The worldbuilding is truly wonderful. I could so vividly picture the great deserts full of so many perils, from the sand wolves to the cobras to the sky snakes to the sand worms to more natural disasters like draughts. Since the desert clans seemed to have an oral culture, I loved how Durst revealed more of their culture and history through stories. I am sure that the mythologies do pay homage to actual cultures and civilizations, but they also retain a sense of feeling absolutely organic to this world that Durst has created. I had a few nitpicky questions about how big each clan actually is and about their lives in general, but that information is not the focus of the story, so I was able disregard those questions. What matters more to me is that Durst is able to create a high fantasy world and contain a storyline within one book, not too common a feat these days. Of course I would never say no to more worldbuilding, I think it's far more important for an author to tell the story he or she wants to tell without feeling the need to expand it into multiple series because of our series-oriented society.
While the shifting points of view were not my favorite part of the book (no surprise here), I thought they kind of made sense.
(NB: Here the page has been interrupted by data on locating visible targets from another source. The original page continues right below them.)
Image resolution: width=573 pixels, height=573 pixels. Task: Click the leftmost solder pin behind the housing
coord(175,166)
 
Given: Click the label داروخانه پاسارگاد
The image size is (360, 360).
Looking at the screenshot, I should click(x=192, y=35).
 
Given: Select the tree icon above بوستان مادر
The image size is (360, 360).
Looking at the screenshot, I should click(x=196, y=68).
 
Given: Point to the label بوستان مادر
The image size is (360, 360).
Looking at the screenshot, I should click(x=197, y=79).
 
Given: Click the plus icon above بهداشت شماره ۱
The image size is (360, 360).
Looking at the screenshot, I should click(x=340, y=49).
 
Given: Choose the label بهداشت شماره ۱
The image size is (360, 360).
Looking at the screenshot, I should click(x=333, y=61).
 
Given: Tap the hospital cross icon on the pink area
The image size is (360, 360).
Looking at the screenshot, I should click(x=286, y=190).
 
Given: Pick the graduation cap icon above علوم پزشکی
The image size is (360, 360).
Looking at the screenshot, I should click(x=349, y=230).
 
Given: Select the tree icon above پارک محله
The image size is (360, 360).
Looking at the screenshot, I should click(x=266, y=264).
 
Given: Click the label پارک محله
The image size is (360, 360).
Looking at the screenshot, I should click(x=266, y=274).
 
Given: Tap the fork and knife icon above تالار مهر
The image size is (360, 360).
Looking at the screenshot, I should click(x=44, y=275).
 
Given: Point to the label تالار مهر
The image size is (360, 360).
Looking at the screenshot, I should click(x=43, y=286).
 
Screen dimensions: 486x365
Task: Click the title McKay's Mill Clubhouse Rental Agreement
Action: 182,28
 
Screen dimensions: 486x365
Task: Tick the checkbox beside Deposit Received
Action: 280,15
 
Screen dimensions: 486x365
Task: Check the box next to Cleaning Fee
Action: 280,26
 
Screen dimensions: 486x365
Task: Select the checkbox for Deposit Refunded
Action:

The Crescent Empire is not immune to the Great Drought any more than the clans of the desert are, and so we as readers are privy to occasional chapters focusing on the emperor and his quest to find the fabled magical lake and there use magic to somehow help restore his lands. Of all the important characters, I think that the emperor is the least developed, but then again I am glad that the focus of this story is on the gods and the desert people rather than the emperor and the people of his empire.
Really the only complaint I have with this book is related to the romance. I was willing to overlook the initial almost-love-triangle strangeness because it wasn't a true triangle and the feelings that develop between two characters seem understandable and almost organic. And, yes, I also accepted the fact that this relationship does not truly make sense in the context of this world, so I wasn't overly heartbroken. I was confused, however, by the new relationship established at the end. There wasn't nearly as much context, although I think that much of that relationship's formulation would have happened after the end of the book and before the epilogue. But regardless of the few romance qualms I had, Vessel provides an intense focus on its protagonist Liyana and her personal struggles and development.
Vessel is undisputedly one of the superior novels I've read this year. It features a well-crafted storyline, detailed worldbuilding, and three-dimensional characters. I would definitely recommend it to anyone looking for a fantastic high fantasy stand-alone. I will be looking through Sarah Beth Durst's published book backlog and can't wait to hear about any upcoming novels!